Undoubtedly, Boeing dug itself a deep hole. Years of mismanagement caught up to the company in two tragic accidents.
Before the first accident in 2018, Boeing had been the toast of Wall Street. The company delighted investors by earning fat profit margins used for large stock buybacks. The accidents exposed egregious safety lapses and production shortcuts. Ultimately, the pandemic led to struggling customers and a bloated inventory from overly optimistic assumptions.
Boeing's current debt level remains the financial legacy of the last three years of stumbles, $62 billion of debt up from $15 billion in 2018. The prospects for vastly improved free cash flow lie ahead from drawing down the inventory of 737 MAX and 787 aircraft along with improved operating efficiency from production increases.
The 737 MAX recertification in China and resuming deliveries of the 787 will likely occur over the next several months. This would remove a significant overhang for the stock by producing positive cash flows to pay down debt next year.

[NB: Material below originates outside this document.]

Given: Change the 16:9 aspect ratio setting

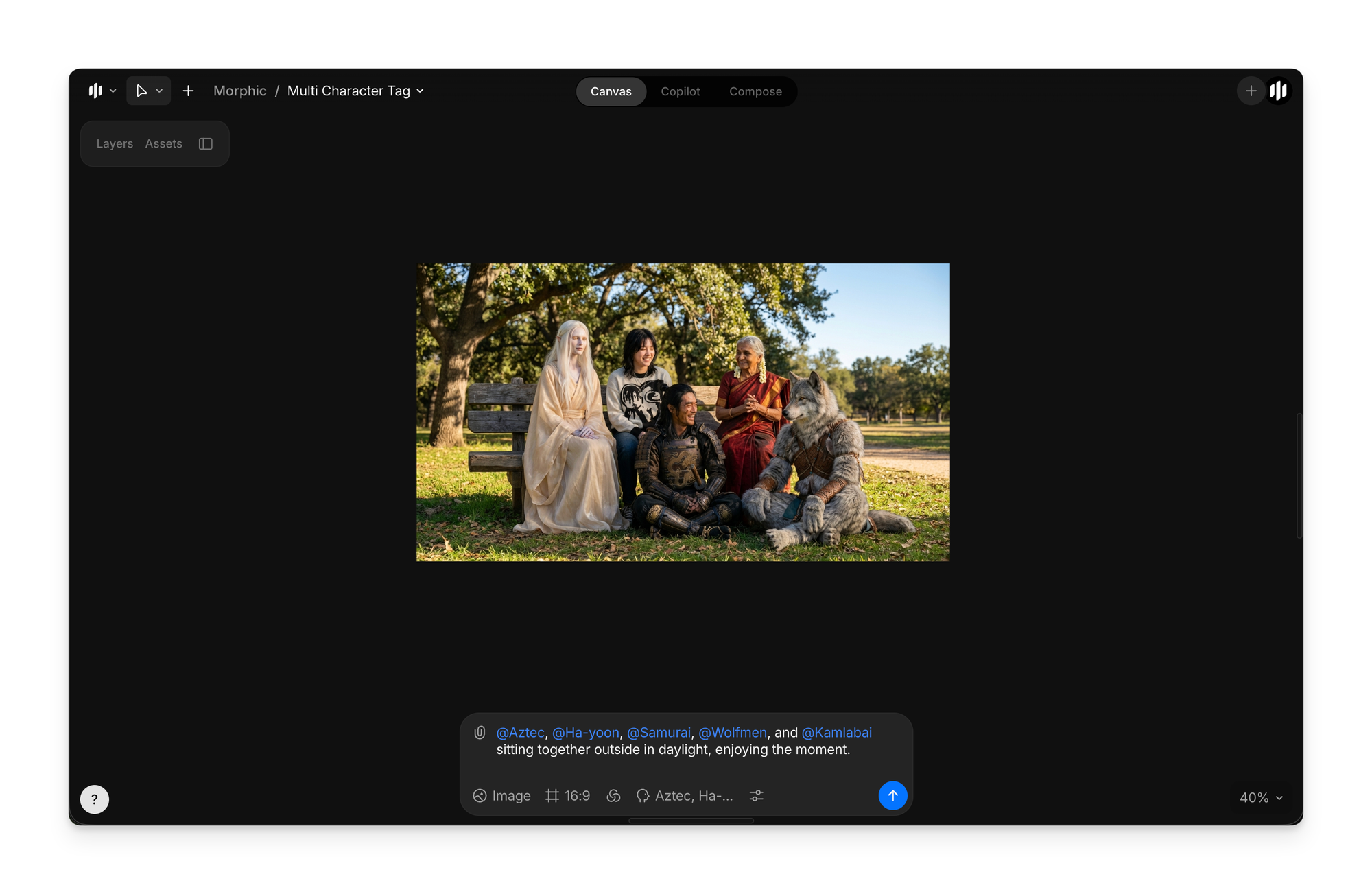Looking at the screenshot, I should click(x=568, y=796).

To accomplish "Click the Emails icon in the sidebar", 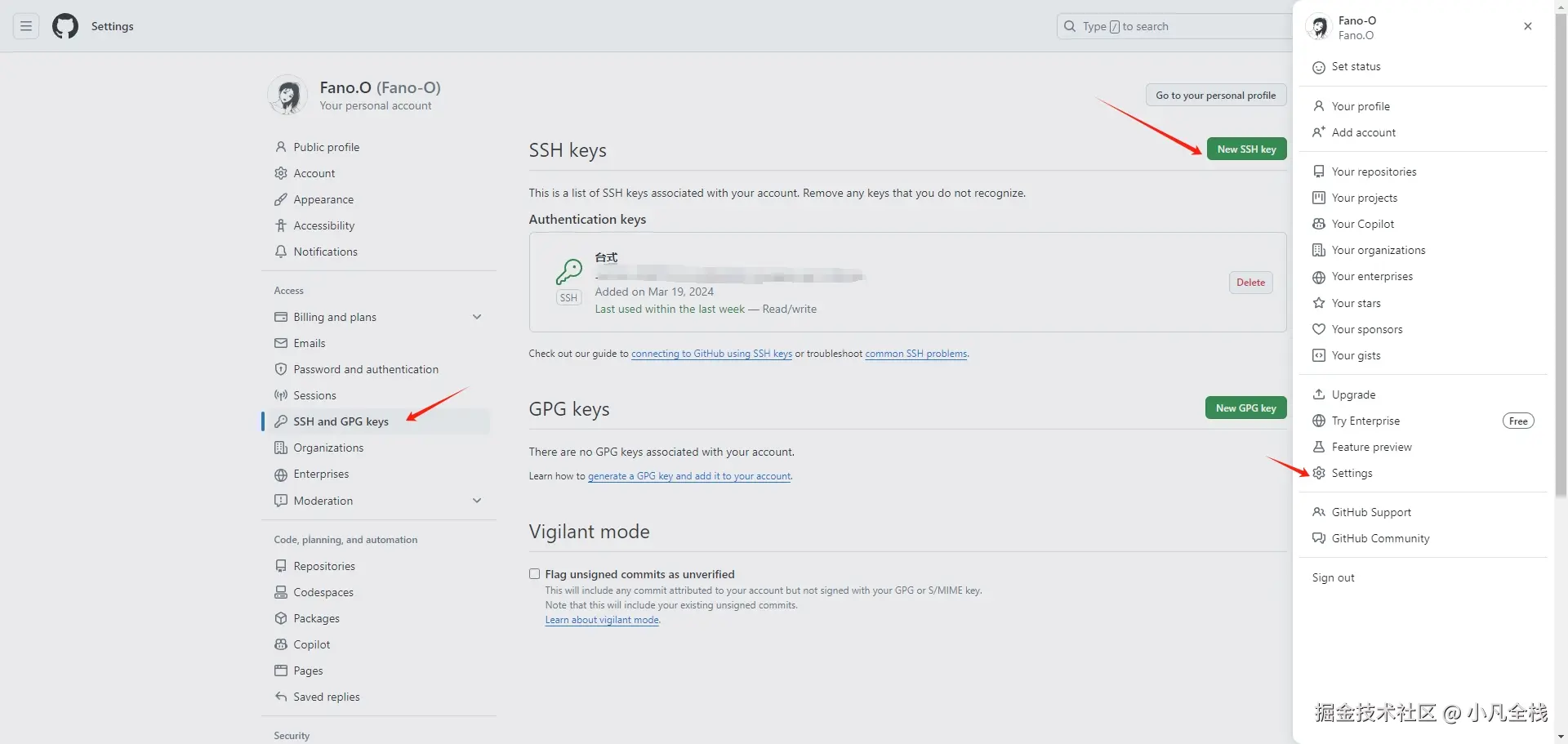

Boeing carries 370 MAX planes in inventory and about 100 787s. With inflation and supply-chain bottlenecks dogging manufacturing worldwide, an inventory of ready-made planes can at least be considered more of an asset than a liability at this stage. Boeing's CEO Dave Calhoun even forecasts possible supply constraints by the second half of next year after 737s are mostly delivered out.
First Class Upgrades
Aircraft orders are likely to pick up as COVID restrictions on international travel continue to ease. Wells Fargo upgraded Boeing shares to "overweight" Wednesday, citing the favorable risk/reward, noting, "The shift in quarantine-free travel in particular appears to drive the latest lift in travel demand." Wells estimates that 20-25% of pre-COVID travel destinations will likely soon lift bans or quarantine restrictions.
Thursday morning, J.P. Morgan also upgraded shares to "overweight," raising their price target to $275. They mention, "Boeing's position at the center of global air travel offers confidence that it will recover financially over time and we believe risk-reward now skews favorably." J.P. Morgan also cautions about the uncertainty of upcoming waves of COVID.
Airlines are eager to lower fuel consumption not only to counter rising oil costs but also for the operating efficiency to meet carbon-neutral objectives. Delta Air Lines (DAL) already has a pledge of carbon neutrality ongoing since last year. Sustainability goals will be a big driver of replacement demand from the current depressed levels -- newly delivered jets operate 25-40% more efficiently than the planes taken out of service.
Solid demand for freighters continues as a notable bright spot. With snarled shipping ports and fewer commercial flights to load cargo, the flow of goods shipped with freighters remains robust.
After settling two accident-related lawsuits for about $500 million earlier this month and COVID travel restrictions waning, Boeing had paid its penance and is almost out from under a dark cloud.
The company has line-of-sight to work down inventory, increase production, and produce cash flow to pay down debt.
New drivers for demand, including recertification of the 737 MAX in China, should catalyze investors to get on board before the stock takes off.